The Efficiency House Plus is a prototype unveiled by officials in Berlin. This home isn’t only built from recycled materials, but is energy-efficient, and self-sustaining–complete with an electric charging station for EVs. A family of volunteers will be chosen to stay in the house for 15 months to show that energy efficient, sustainable homes can (and do) exist in real world applications.
The first goal of this sustainable house is to produce twice as much energy needed by a family of four. The average American household uses about 958 kilowatt hours per month (11,496 kWh/year), according to the Energy Information Administration. Since the general Germany population seems to be more energy conscious, I’m going to guesstimate their energy usage at about 583 kilowatt hours per month (~7,000 kWh/year).
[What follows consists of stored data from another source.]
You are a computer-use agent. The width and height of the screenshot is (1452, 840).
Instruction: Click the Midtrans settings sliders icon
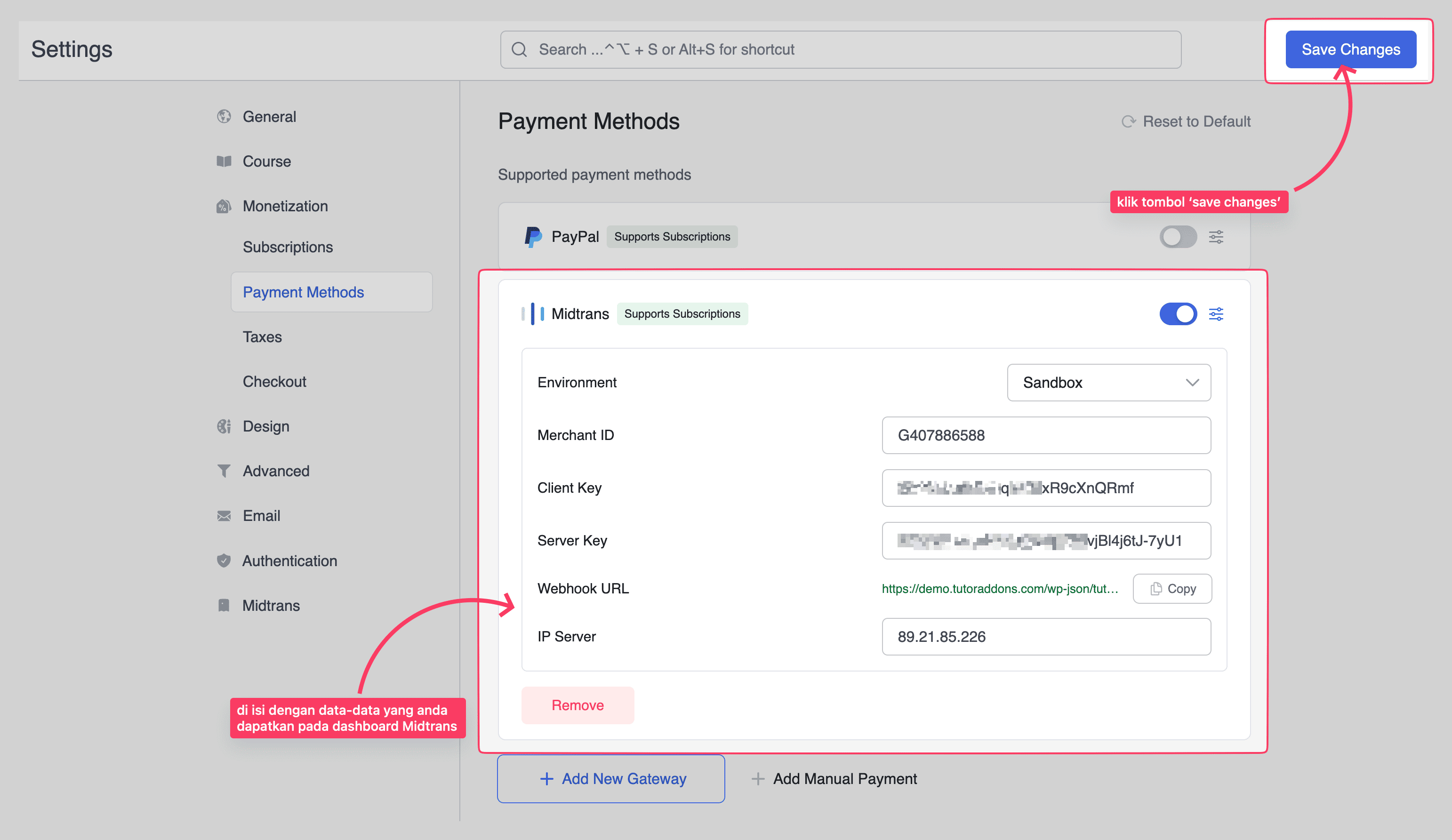pos(1216,314)
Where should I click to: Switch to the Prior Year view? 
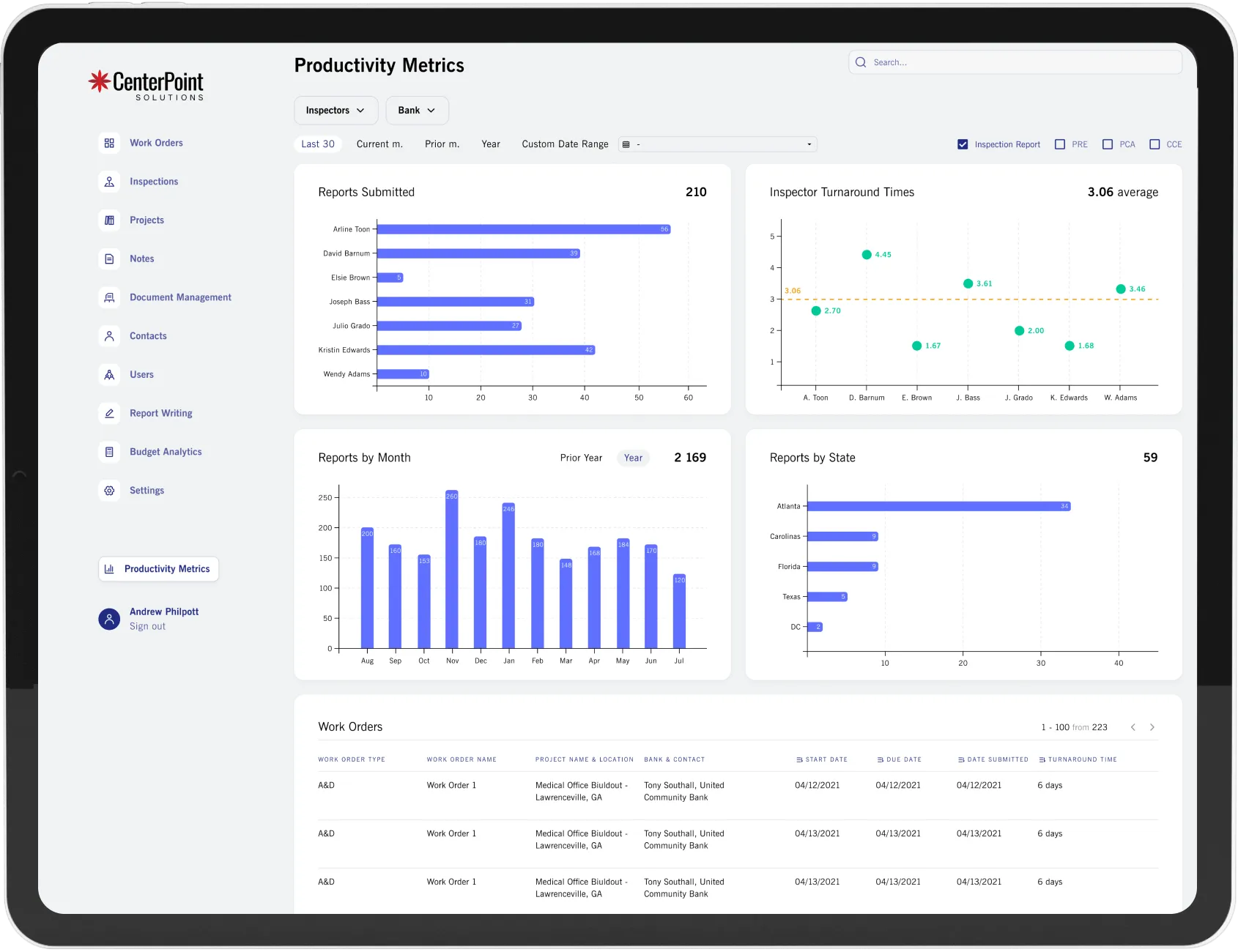click(x=581, y=457)
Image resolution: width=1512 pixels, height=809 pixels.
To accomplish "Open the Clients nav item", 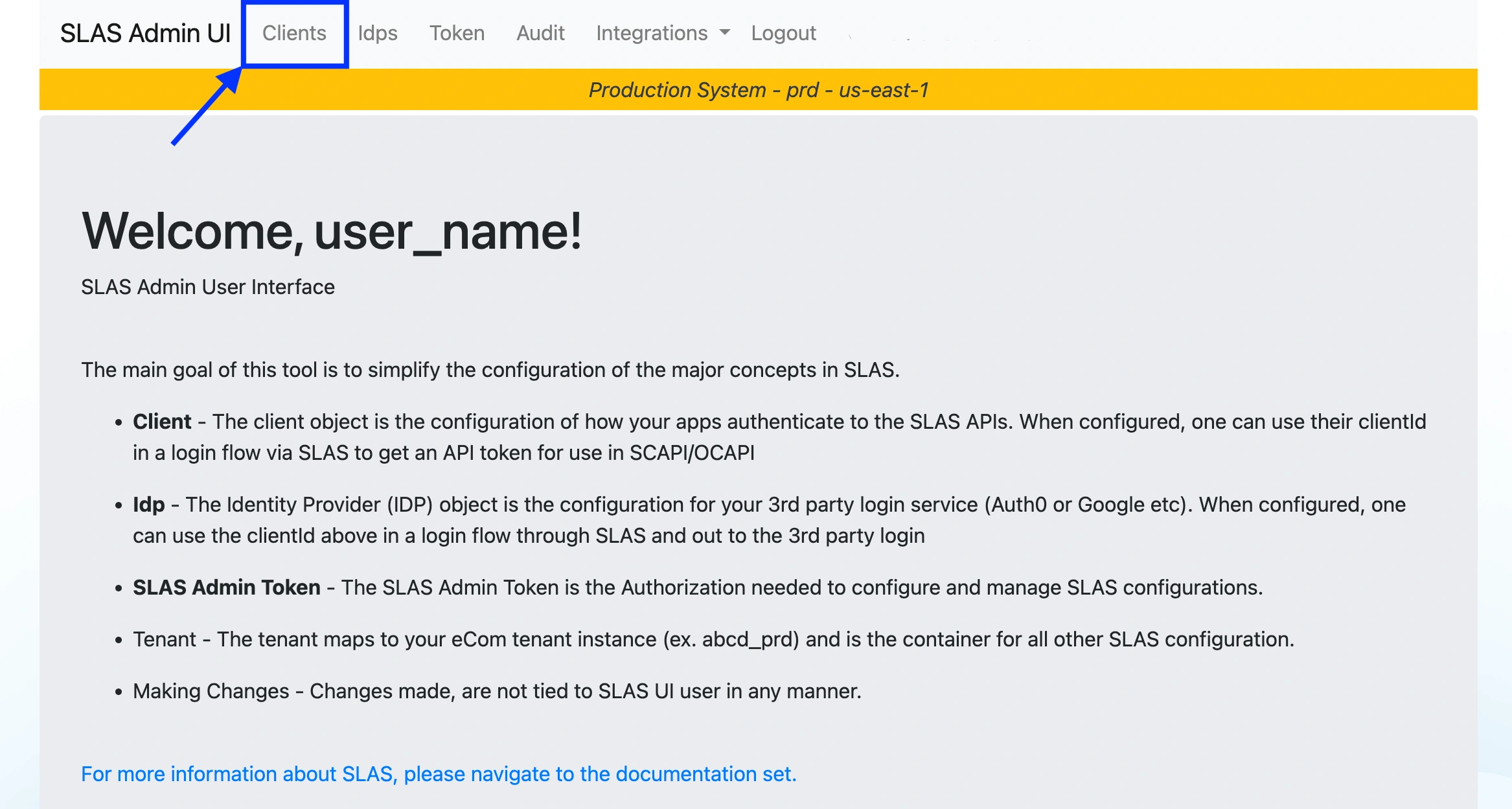I will pyautogui.click(x=294, y=33).
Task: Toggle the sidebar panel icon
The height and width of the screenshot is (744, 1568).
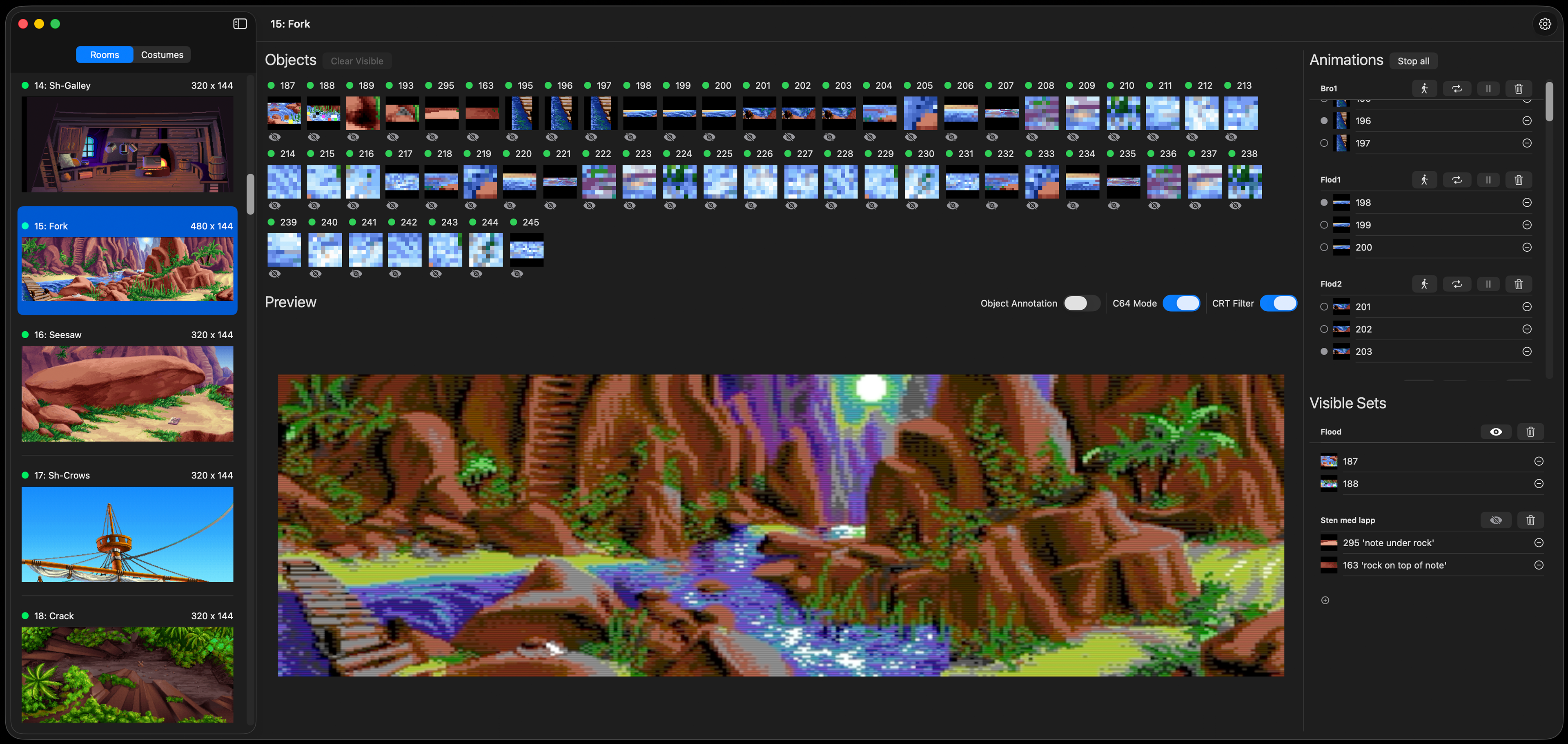Action: [240, 24]
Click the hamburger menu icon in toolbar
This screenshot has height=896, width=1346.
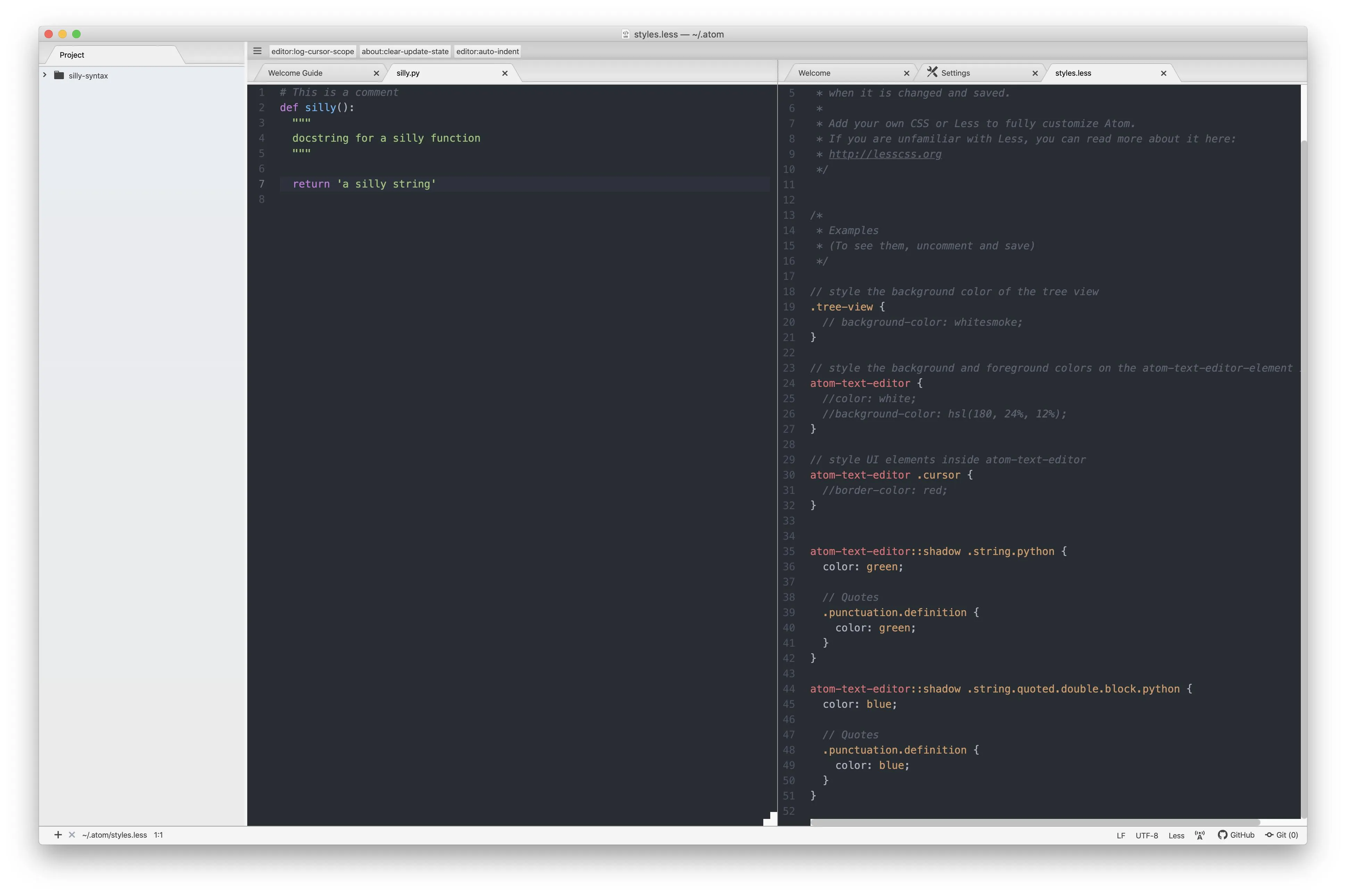(257, 51)
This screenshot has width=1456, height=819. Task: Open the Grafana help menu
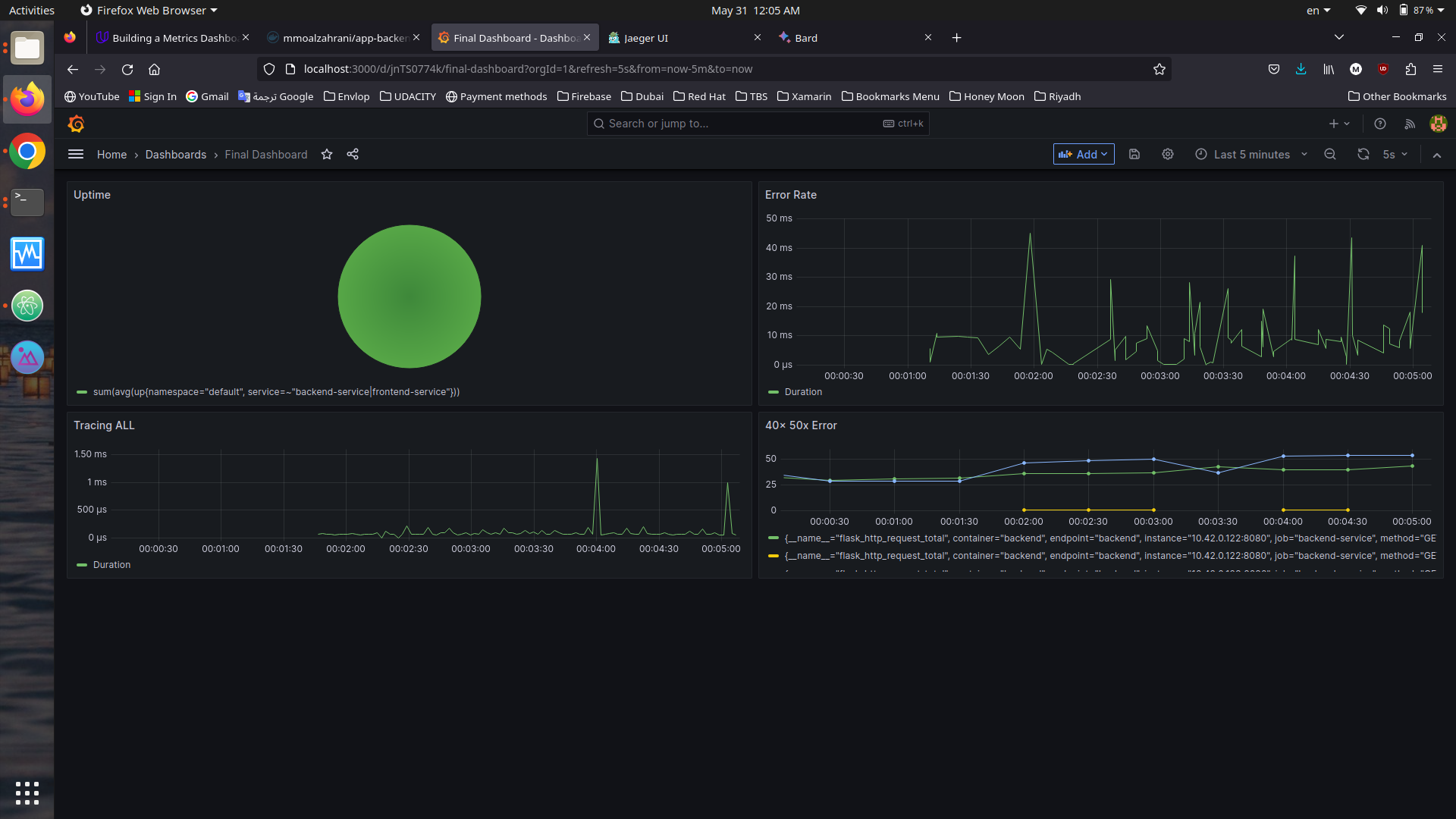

At 14,000 kWh a year, the house can produce even more energy than used by the average American household!
There is a second underlying goal which I think is important to point out, and that is that the house uses solar, as well as energy management techniques to not only power the house, but provide enough energy for EVs, or to be sold back to the grid. Solar and energy management strategies aren’t new concepts–it’s important to show people that the technology to achieve a sustainable house is readily available to put in to practice now. It’s already possible to live like this; it’s not a Utopian dream of the future. The Efficiency House Plus will set the bar for efficiency measures that can be implemented by the masses.
The Efficiency House Plus not only has charging stations, but the volunteer family will be able to drive an EV from Germany’s four leading car manufactures (including Audi and BMW) for three months each.
As the Federal Minister of Building, Dr Peter Ramsauer, put it they’re keeping with the idea, ‘my home is my filling station’. With such strong support from auto manufacturers, the government, and the public, the Energy Efficiency House Plus will indeed meet the “fuel” needs of the EVs and the home’s energy needs, while showing the world that energy efficient homes can do more than be a topic of conversation; they can produce enough energy for our vehicles and potentially enough energy to return to the general grid. In the previous post, I mentioned how important cooperation is to achieve renewable energy goals, and The Efficiency House Plus shows once again, that Germany has a knack for getting things done, even while juggling political, industry, and public interests.
And who wouldn’t want a house that could power your car?